Levei um susto. Primeiro, pensei ser uma promessa, uma representação teatral, um surto. Não, nada disso. Fui informado ser uma estratégia de marketing eleitoral.

Os antigos vaqueiros foram romantizados, incorporados pela cultura, criou-se uma estética do vaqueiro: os aboios viraram cânticos de artistas, as pegas de boi esporte (vaquejadas), as vestes de couro moda e as cavalgadas lazer.

Acha o político esperto, que aparecer fantasiado de vaqueiro lhe trará a simpatia geral. Tenho dúvidas, geralmente as expropriações culturais são percebidas pelo público, como demagogia.

A profissão de vaqueiro é a mais antiga do Brasil. Historicamente explorada, quase uma relação feudal. Hoje, o vaqueiro é um técnico qualificado para lidar com vacinas, reprodução, genética, GPS e inteligência artificial. O boi é uma commodity valiosa.

Não é mais preciso “botar o boi no mato”, hoje ele é confinado em bons pastos.

Me disseram que ele quer imitar João Alves, que tinha um programa chamado de Chapéu de Couro. Nada a ver! João foi o maior político de Sergipe, na segunda metade do Século XX, um estadista voltado para o desenvolvimento. Longe de papagaiadas.

Sempre tive esse vaqueiro de eleição em boa conta. Não se perca, meu amigo! Não force a barra! Apresente boas propostas, ideias novas, que a sociedade saberá discernir. O Congresso Nacional precisa de parlamentares de cara limpa, sem maquiagens.

O senhor não tem nem a alma, nem os modos de vida dos vaqueiros! É uma impostura!

A criação de gado foi a primeira atividade econômica em Itabaiana (século XVII). Depois da lenda da prata. Esse gado abastecia o Recôncavo Baiano e Olinda. Com tempo, os curraleiros se desentenderam com os agricultores, houve conflitos. Uma lei obrigou cercar as propriedades de gado. Não foi fácil. Não existia arrame farpado. As cercas eram de pedras.

No século XIX, os curraleiros (fazendeiros) migraram para o Sertão e os plantadores de cana para o Vale do Cotinguiba.

O território de Itabaiana, depois da Era do algodão (Sec. XIX), foi tomado por pequenos sitiantes, donos de malhadas. Itabaiana entrou o século XX, como grande produtor de víveres e comestíveis, tornando-se o celeiro de Sergipe.

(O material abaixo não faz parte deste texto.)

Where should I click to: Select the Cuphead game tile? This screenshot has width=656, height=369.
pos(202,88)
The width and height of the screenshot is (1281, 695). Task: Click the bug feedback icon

Nesse tempo, Itabaiana criou a melhor farinha de mandioca do Brasil. Virou marca. A farinha pó dos Rios das Pedras, antecipou a Maizena. Hoje, somos um polo econômico de transporte e comércio.

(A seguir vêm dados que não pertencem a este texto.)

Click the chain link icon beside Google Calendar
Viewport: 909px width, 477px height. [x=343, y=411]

A relação atávica com o gado, continua, nos hábitos alimentares. Até o hoje, o prato típico de Itabaiana é a carne frita, aos sábados, fresca, com um molho grosso, para encharcar o prato de feijão esfarinhado.

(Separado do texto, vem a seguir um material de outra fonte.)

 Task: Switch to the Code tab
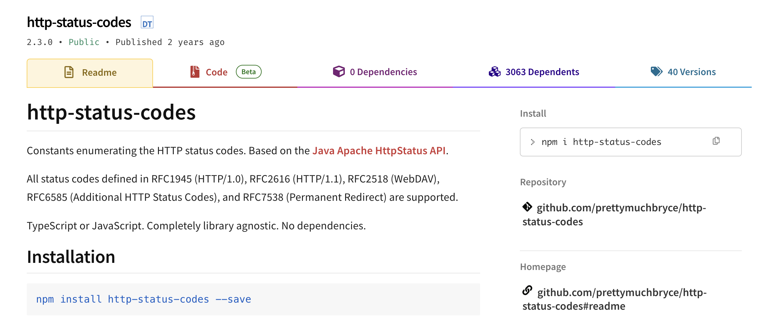pyautogui.click(x=216, y=72)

Itabaiana adora carne, em todas as refeições. Não troco a carne frita por nenhum filé. O sucesso do Espetinho do Patola, é uma vitória definitiva da carne.

Os vaqueiros e os agricultores construíram a Itabaiana rural e os caminhoneiros a urbana.

Sem fraudes históricas!

Antonio Samarone – médico sanitarista.